● **DATA LISTING**:
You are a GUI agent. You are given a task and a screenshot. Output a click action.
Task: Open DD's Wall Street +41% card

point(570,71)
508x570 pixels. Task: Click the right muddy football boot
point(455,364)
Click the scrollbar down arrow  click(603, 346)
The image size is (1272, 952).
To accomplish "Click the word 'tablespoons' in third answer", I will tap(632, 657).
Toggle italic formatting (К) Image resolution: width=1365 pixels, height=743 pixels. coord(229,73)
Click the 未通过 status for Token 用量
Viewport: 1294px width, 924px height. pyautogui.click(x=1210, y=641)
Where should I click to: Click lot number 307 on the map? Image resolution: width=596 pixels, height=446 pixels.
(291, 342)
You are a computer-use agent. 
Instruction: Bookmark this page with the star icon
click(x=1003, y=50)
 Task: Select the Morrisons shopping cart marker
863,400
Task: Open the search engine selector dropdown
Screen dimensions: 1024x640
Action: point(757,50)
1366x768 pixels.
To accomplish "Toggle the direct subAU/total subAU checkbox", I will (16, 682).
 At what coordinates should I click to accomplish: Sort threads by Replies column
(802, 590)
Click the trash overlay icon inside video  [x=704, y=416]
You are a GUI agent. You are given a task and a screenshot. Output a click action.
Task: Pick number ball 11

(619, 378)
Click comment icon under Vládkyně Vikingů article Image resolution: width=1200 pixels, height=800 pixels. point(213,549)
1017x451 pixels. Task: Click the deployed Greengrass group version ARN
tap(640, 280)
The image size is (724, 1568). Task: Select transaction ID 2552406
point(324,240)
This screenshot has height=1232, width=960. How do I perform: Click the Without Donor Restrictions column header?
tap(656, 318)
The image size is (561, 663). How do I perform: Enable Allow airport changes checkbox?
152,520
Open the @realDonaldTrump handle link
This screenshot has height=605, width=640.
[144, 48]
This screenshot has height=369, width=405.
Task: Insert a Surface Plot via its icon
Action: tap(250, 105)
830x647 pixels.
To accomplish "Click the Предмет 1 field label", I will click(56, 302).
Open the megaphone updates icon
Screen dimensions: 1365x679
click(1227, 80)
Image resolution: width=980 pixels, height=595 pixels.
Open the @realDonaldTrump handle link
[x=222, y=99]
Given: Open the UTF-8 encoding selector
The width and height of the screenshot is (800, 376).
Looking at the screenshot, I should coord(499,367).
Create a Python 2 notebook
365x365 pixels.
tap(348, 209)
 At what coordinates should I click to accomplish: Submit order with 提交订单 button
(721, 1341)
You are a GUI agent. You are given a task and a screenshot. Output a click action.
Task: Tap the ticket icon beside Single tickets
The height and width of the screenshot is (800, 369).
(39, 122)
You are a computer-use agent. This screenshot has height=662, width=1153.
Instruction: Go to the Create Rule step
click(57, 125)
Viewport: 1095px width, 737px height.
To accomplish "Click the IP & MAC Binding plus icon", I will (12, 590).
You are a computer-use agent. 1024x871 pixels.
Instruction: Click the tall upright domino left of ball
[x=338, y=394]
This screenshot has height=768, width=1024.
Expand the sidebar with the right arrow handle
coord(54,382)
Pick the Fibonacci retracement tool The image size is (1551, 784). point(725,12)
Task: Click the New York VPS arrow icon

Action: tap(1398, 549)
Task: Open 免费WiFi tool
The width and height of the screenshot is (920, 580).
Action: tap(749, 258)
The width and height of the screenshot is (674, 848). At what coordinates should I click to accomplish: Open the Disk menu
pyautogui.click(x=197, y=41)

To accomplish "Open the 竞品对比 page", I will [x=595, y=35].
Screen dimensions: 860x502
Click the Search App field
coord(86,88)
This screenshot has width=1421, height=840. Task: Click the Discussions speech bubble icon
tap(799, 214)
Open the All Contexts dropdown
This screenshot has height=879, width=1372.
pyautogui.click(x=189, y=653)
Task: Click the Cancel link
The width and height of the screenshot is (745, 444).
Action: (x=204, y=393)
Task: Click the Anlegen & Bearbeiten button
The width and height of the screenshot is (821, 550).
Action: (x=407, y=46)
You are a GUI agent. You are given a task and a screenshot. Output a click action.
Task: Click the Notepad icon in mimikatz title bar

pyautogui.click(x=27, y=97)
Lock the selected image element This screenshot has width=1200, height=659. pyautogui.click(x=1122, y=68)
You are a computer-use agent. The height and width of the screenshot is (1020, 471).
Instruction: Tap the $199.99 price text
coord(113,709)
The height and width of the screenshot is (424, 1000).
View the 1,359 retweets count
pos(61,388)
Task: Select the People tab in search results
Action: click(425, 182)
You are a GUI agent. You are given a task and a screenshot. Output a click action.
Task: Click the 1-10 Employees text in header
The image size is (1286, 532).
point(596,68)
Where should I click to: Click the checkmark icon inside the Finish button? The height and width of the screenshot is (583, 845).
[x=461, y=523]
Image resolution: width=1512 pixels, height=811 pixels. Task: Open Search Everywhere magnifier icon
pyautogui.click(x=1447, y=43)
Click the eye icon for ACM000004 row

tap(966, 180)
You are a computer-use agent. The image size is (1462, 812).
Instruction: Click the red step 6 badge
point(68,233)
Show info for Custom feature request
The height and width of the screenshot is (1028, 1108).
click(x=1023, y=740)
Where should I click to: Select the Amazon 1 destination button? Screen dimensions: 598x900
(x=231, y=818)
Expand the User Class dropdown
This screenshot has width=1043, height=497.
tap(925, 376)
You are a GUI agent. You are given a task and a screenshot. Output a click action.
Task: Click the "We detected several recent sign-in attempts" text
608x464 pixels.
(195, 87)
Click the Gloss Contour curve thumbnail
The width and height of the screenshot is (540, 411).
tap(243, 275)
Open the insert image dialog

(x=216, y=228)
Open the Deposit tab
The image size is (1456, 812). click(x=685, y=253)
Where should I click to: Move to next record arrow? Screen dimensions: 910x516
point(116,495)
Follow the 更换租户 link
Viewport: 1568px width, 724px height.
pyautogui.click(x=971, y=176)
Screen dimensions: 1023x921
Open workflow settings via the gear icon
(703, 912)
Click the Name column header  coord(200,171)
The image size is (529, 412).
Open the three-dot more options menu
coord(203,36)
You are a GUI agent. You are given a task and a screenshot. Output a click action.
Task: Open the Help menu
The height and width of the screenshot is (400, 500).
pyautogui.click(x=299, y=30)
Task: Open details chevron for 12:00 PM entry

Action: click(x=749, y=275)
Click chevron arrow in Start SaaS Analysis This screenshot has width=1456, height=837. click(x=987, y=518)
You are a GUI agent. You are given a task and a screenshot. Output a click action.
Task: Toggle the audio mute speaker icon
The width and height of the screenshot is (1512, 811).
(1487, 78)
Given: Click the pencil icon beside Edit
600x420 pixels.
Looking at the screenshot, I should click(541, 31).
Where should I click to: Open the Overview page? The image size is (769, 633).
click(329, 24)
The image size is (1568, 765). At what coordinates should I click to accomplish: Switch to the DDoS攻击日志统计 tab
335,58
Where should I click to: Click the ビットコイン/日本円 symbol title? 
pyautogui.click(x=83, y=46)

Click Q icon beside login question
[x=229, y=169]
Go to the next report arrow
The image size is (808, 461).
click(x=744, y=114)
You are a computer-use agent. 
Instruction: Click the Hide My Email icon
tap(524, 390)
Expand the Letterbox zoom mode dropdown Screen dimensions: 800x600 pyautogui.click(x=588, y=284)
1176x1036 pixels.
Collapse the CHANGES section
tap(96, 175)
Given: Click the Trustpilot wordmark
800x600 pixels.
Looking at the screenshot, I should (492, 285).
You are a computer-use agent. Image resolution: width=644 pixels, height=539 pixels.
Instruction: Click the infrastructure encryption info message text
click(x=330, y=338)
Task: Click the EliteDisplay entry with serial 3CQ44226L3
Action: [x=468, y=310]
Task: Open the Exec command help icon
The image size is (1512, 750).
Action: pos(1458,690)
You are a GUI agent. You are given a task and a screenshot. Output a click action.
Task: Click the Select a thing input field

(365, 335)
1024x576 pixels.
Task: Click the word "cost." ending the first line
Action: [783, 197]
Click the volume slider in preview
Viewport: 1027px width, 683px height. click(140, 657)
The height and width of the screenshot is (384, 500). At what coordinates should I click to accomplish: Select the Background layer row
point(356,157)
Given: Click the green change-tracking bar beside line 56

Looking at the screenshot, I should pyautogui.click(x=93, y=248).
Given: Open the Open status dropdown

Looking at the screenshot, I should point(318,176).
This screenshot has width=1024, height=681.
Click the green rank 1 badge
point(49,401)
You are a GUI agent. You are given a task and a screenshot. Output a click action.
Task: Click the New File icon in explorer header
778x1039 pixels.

● **GOAL OF THE EXERCISE**:
From the data above, reproduce word for word the lines running from the line with "Image resolution: width=980" to the line with "This screenshot has height=768, width=1024.", ends included.

● **ANSWER SECTION**:
Image resolution: width=980 pixels, height=595 pixels.
Open the @realDonaldTrump handle link
[x=222, y=99]
Given: Open the UTF-8 encoding selector
The width and height of the screenshot is (800, 376).
Looking at the screenshot, I should coord(499,367).
Create a Python 2 notebook
365x365 pixels.
tap(348, 209)
 At what coordinates should I click to accomplish: Submit order with 提交订单 button
(721, 1341)
You are a GUI agent. You are given a task and a screenshot. Output a click action.
Task: Tap the ticket icon beside Single tickets
The height and width of the screenshot is (800, 369).
(39, 122)
You are a computer-use agent. This screenshot has height=662, width=1153.
Instruction: Go to the Create Rule step
click(57, 125)
Viewport: 1095px width, 737px height.
To accomplish "Click the IP & MAC Binding plus icon", I will (12, 590).
You are a computer-use agent. 1024x871 pixels.
Instruction: Click the tall upright domino left of ball
[x=338, y=394]
This screenshot has height=768, width=1024.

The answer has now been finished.